Here we have fake nails. Can you tell the difference between these honkers and au natural?
Stephen Smith’s Timeline
Sept. 9 – A man pretending to be Vince Young shows up at L2, poses for pictures with birthday girl Jana Sedlakova. Everyone from the bouncer to the publicist to the guests think that it’s the real Vince Young.
Sept. 11 – Yeas & Nays does a “sightings” on “Young” being at the club, using sources who were at the club and receiving the photo of “Young” and Sedlakova.
Sept. 19 – In the early a.m. the Examiner’s web team receives a call from a man saying he’s Vince Young and that he wants our Sept. 11 item removed from our website.
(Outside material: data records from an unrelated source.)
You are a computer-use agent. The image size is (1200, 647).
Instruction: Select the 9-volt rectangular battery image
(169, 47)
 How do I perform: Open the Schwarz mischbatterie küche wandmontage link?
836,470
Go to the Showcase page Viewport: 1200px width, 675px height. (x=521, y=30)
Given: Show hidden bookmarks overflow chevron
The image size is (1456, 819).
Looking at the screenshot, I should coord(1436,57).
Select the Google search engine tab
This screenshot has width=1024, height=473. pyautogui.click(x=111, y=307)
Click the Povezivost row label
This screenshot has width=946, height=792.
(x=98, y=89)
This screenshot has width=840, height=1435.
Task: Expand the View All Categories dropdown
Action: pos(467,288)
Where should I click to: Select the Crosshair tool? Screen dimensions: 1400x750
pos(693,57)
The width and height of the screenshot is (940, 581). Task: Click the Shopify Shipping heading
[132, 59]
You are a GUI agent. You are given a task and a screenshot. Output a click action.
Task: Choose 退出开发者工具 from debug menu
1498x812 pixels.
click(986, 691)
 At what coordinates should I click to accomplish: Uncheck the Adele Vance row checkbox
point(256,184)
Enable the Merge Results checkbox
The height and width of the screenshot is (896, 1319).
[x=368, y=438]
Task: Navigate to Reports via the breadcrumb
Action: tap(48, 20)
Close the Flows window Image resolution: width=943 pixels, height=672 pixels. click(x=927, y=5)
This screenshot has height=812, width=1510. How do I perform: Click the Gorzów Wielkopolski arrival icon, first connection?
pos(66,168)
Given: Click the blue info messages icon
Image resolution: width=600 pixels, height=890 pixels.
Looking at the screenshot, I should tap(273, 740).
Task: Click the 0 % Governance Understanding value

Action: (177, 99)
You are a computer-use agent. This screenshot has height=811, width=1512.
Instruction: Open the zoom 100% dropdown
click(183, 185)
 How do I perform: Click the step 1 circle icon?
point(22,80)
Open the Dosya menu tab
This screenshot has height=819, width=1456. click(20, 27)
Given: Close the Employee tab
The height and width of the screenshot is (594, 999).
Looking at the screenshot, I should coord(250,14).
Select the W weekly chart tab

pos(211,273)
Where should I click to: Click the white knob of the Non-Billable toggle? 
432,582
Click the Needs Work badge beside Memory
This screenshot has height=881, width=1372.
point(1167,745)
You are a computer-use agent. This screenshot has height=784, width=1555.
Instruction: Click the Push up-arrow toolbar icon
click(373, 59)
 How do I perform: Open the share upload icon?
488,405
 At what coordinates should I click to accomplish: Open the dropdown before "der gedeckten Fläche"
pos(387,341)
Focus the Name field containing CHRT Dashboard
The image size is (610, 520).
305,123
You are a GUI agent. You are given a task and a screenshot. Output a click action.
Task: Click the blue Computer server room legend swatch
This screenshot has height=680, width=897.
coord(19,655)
I alert Y/N writers Nikki Schwab and Katy Adams. Schwab calls the man and he doesn’t answer, but then he calls her back. She talks to him about why he wants the item removed, he gives her an explanation about it being a “conflict of interest.” That was all before noon. At around 2 p.m. another reporter in the newsroom sees an item on NBC Washington that Vince Young has an impostor in the area and that’s when Yeas & Nays put the pieces together and concluded that the “Vince Young” at L2 was the impostor.